Extracted material:

==================================================

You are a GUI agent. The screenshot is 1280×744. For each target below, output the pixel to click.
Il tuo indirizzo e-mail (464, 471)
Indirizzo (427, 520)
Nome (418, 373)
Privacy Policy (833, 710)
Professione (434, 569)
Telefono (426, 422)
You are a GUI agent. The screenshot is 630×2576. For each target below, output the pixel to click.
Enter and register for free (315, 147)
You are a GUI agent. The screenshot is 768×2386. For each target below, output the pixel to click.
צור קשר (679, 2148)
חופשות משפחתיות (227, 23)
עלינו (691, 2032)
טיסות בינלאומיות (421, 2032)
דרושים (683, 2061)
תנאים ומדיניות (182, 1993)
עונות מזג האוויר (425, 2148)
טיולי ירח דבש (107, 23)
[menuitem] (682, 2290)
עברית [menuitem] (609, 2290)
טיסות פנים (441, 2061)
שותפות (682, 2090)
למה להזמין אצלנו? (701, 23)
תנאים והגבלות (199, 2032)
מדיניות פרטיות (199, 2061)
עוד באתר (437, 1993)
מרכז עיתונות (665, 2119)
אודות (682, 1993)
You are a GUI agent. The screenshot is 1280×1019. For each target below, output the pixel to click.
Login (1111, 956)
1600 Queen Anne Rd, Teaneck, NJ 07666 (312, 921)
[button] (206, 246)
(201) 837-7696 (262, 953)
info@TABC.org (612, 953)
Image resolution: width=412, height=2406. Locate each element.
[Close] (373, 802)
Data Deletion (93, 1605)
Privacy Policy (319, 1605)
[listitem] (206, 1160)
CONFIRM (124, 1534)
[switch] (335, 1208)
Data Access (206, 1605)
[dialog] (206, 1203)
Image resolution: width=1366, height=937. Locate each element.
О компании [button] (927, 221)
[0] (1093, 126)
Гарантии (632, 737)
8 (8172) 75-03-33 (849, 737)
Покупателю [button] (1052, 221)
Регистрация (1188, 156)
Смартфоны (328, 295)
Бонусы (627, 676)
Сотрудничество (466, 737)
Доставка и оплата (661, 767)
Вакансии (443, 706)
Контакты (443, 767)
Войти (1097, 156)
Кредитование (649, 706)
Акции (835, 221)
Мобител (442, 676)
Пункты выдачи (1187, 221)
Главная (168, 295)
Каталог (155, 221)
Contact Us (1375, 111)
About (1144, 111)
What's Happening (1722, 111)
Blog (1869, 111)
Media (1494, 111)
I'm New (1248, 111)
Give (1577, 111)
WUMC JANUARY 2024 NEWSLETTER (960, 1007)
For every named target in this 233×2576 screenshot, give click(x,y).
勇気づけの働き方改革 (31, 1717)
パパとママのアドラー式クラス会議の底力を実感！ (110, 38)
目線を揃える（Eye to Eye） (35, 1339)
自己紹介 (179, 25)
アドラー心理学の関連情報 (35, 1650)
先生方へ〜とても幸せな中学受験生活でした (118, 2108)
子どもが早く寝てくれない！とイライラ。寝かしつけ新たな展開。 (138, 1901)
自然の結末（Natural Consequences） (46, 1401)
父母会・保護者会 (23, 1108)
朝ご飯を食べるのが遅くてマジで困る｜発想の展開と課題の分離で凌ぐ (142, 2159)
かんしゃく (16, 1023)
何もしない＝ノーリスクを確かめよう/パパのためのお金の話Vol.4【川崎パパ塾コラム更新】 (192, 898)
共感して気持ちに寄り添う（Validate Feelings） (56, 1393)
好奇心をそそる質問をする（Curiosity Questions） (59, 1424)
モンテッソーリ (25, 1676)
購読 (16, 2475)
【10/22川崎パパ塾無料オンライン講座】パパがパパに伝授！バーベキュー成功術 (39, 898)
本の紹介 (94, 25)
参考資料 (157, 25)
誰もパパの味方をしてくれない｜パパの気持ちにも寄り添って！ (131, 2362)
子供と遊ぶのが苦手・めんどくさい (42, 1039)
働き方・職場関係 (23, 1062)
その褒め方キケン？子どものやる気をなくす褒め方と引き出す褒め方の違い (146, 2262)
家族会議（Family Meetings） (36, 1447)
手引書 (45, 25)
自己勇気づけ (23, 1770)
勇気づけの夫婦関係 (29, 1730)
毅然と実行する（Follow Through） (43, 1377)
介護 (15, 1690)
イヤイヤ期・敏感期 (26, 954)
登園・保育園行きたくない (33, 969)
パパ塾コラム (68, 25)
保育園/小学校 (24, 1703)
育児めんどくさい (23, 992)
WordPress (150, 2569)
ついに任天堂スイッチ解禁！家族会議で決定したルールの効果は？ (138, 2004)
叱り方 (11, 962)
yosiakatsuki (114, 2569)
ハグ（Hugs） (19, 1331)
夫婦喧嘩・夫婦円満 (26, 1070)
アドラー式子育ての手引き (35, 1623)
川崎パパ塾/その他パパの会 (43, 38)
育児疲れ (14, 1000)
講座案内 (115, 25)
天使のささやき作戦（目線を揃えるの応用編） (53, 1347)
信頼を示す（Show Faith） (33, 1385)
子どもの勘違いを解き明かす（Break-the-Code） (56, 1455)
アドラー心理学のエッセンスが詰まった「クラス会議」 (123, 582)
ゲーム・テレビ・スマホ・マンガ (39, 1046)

==================================================

What to work on:
Go through the entries above and count the lines holding the word "click"; write nothing but the number.

Output for this task:
5